29.5.09

Acordar um Dia XXVII

Acordar um dia...pois sim, isso. Coisas que se vão dizendo. Mas quem o diga pese a palavra atrás da língua. O sono e a vigília, aceso e desligado, numa dualidade perfeitinha e escorreita. Mas não é exactamente assim, pois não? Entre um e outro quantos graus e degraus? Quanto pesa um sono descansado? Quanto luz na lucidez? Muita, pouca? A que horas nos vamos sabendo despertar? Quanta noite dormimos?
Os olhos que fecham o mundo nem sempre abrem o sono, é assim não é?
Pois, é isso.

26.5.09

O Marcelo (Undécima Parte)

O Sonho do Marcelo

Só mulheres são tantas. Estão vestidas de preto mas não se confundem com viúvas. Não são viúvas. São órfãs de um pai que não o seu. Vestem de preto mas assemelham-se a putas.
São putas.

O padre parece contrariado. Está contrariado. Dirige a função, reza, pede pela alma e tem o rosto crispado. Também ele é uma puta, uma puta espiritual, com o corpo e o gesto longe do querer. O padre veste de branco.

Do círculo interno fazem ainda parte outras personagens. Homens de poucos dentes, familiares constrangidos e uma mulher igual às outras que não é igual às outras. O coveiro não tem opinião e olha para cima, para o sol. Há mais novidade no sol do que na cara das pessoas, pensa o coveiro.

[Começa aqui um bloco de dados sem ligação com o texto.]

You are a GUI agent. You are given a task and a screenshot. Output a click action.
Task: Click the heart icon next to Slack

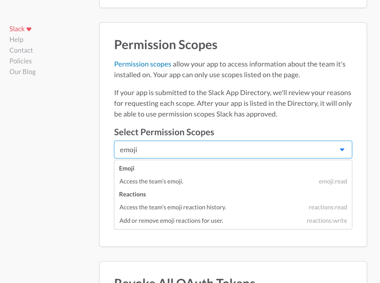[x=30, y=29]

Outros observam de longe, alguns conversam entre si e outros não. São quase todos homens e têm olhares duros, olhos de ver morte. Vieram à procura de confirmação, de certeza. O caixão está fechado mas tem o peso de uma vida e eles sabem-no.

Há dois miúdos parados ao longe, empoleirados no muro. Um veio por curiosidade, o outro veio do passado e não existe verdadeiramente. Estão os dois em silêncio desigual, empoleirados no muro.

Alguém canta uma cantiga distante, demasiado distante para ser ouvida. A cantiga é triste como podem ser todas as cantigas cantadas lá longe.

A terra cai às pazadas e o mundo vai ficando baço, como a cantiga. Distante, demasiado distante para ser ouvido.

7.5.09

Acordar um Dia XXVI

Acordar um dia com palavras estrangeiras metidas pelos interstícios das ideias.
Assim mesmo, pelos interstícios das ideias.

4.5.09

O Marcelo (Décima Parte)

Começaram os ensaios. O Marcelo ensinava e eu tentava cumprir da melhor maneira possível. Primeiro foram as regras, simples mas cheias de subtilezas, dessas que fazem um bom jogo. Seguiram-se depois as diferentes estratégias ofensivas e defensivas e algumas manobras de diversão. Desde que o conhecia nunca o tinha visto tão sério e tão compenetrado, irritava-se facilmente com a minha inépcia e repetia tudo mais depressa e com raivas na voz. Quando me apanhava distraído mandava um berro e depois proferia discursos que me pareciam desproporcionados “O póquer, como qualquer jogo, é uma guerra. Mais importantes do que as armas com que te bates é a coragem que tens ou que inventas e teres a cabeça limpa para ver o que os outros descuidam”. Ensinou-me a não beber durante os jogos, mas a fingir que bebia. Uma garrafa de bolso cheia de sumo de maçã e um “ahhh” curto depois de cada gole.
A parte final do treino foi dedicada ao corpo e à expressão. Eu nunca imaginara a importância que poderia ter a distância entre o corpo e a mesa, ou o ângulo dos cotovelos ou mesmo o entrelaçar dos dedos. Ainda mais decisivo era tudo o que ficava do pescoço para cima. O Marcelo explicou-me detalhadamente e como se fosse um segredo o seu modelo dos sete sorrisos e doze olhares. Segundo ele, a perfeita combinação entre uns e outros era capaz de provocar os mais variados efeitos num adversário. Uma ida à casa de banho, uma comichão no nariz, um arrepio no fundo das costas... Todo o tipo de distracções e condicionamentos físicos e mentais passíveis de inverter o delicado equilíbrio de forças.
O curso durou uma semana em que pouco dormi. Nas poucas horas em que o consegui fazer sonhei com cartas e homens de bigodes ensopados em whisky. Imaginava sequências e bluffs épicos durante as horas de trabalho e mesmo enquanto comia dava por mim a praticar o olhar com os outros clientes do snack-bar.
Quando a semana terminou eu sentia-me já um jogador, um ilusionista das possibilidades, como dizia o Marcelo. Estava pronto para a batalha.